* **抽出テキスト**:
###

共有 VPC では、ホストプロジェクトに VPC ネットワークを作成し、サービスプロジェクトからその VPC ネットワークを利用できるようにします。
これにより、ネットワーク管理の一元化や、リソース間の通信の簡素化が可能になります。

Network Connectivity Center (NCC)
Network Connectivity Center (NCC) は、比較的最近登場した VPC ネットワーク接続のオプションです。
NCC は、ハブアンドスポークモデルを採用しており、NCC ハブを中心にスポークリソースを接続することで、複数の VPC ネットワークやハイブリッド接続を管理します。
NCC で異なる VPC ネットワークを接続する場合は、各 VPC ネットワークに VPC スポークを作成して接続し、VPC スポークを NCC ハブに接続します。
NCC VPC スポークは、VPC ピアリングに似た機能を提供しますが、NCC VPC スポークの利点として以下が挙げられます。
- ハブアンドスポークモデルのため、推移的ルーティングを考慮せずに複数の VPC ネットワークを接続可能
- VPC スポークにルートエクスポートフィルターを設定できるため、VPC サブネットの IP アドレス範囲の制御が柔軟に設定可能
ただし、NCC は VPC ピアリングとは異なり、追加のコストが発生するため、コスト面も考慮して選択する必要があります。

Google Cloud 外のネットワークとの接続オプション
最後に、Google Cloud 外のネットワークとの接続オプションについて簡単に触れておきます。
Cloud VPN
Cloud VPN は、IPsec VPN を使用して Google Cloud の VPC ネットワークとオンプレミス環境や他のクラウドプロバイダのネットワークをインターネット経由で接続するサービスです。
インターネット接続でき、IPsec VPN をサポートするルーターがあれば、概ねどの環境とも接続可能です。
Classic VPN と HA VPN の 2 種類が提供されています。
しかし、Classic VPN は段階的に廃止されており、現在は静的ルート設定の VPN 接続のみをサポートしています。
これから新規に VPN 接続を構築する場合は、HA VPN を利用することをおすすめします。
Cloud Interconnect
Cloud Interconnect は、Google Cloud の VPC ネットワークとオンプレミス環境や他のクラウドプロバイダのネットワークを専用線で接続するサービスです。
インターネットを経由しないため、高帯域幅、低レイテンシ、安定した接続が可能です。
Cloud Interconnect には、Dedicated Interconnect と Partner Interconnect 、そして Cross-Cloud Interconnect の 3 種類があります。
(Cross-site Interconnect もありますが、こちらはオンプレミス環境間の接続で使用する Interconnect のため、ここでは割愛します。)
Dedicated Interconnect と Partner Interconnect は、Google Cloud の VPC ネットワークとオンプレミス環境を接続するための専用線接続です。

###

* **データ項目**:

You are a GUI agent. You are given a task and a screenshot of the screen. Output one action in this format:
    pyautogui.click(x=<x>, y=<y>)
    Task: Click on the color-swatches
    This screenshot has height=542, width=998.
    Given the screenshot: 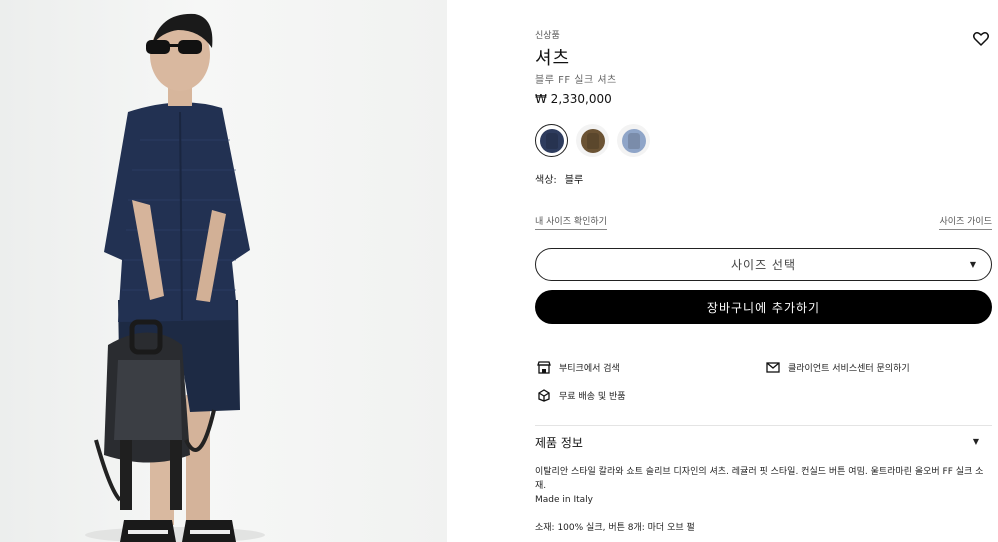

###

* **課題**:
Google Cloud のネットワーク接続に関するテキストの一部を、そのまま一字一句違えずに繰り返す。「これから新規に VPN 接続を構築する場合は、HA」を含む語句から始め、「インターネットを経由しないため、高帯域幅、低レイテンシ、安定した接続が可能です。」まで写したところで止める。 項目は参照しなくてよい。

* **解答**:
これから新規に VPN 接続を構築する場合は、HA VPN を利用することをおすすめします。
Cloud Interconnect
Cloud Interconnect は、Google Cloud の VPC ネットワークとオンプレミス環境や他のクラウドプロバイダのネットワークを専用線で接続するサービスです。
インターネットを経由しないため、高帯域幅、低レイテンシ、安定した接続が可能です。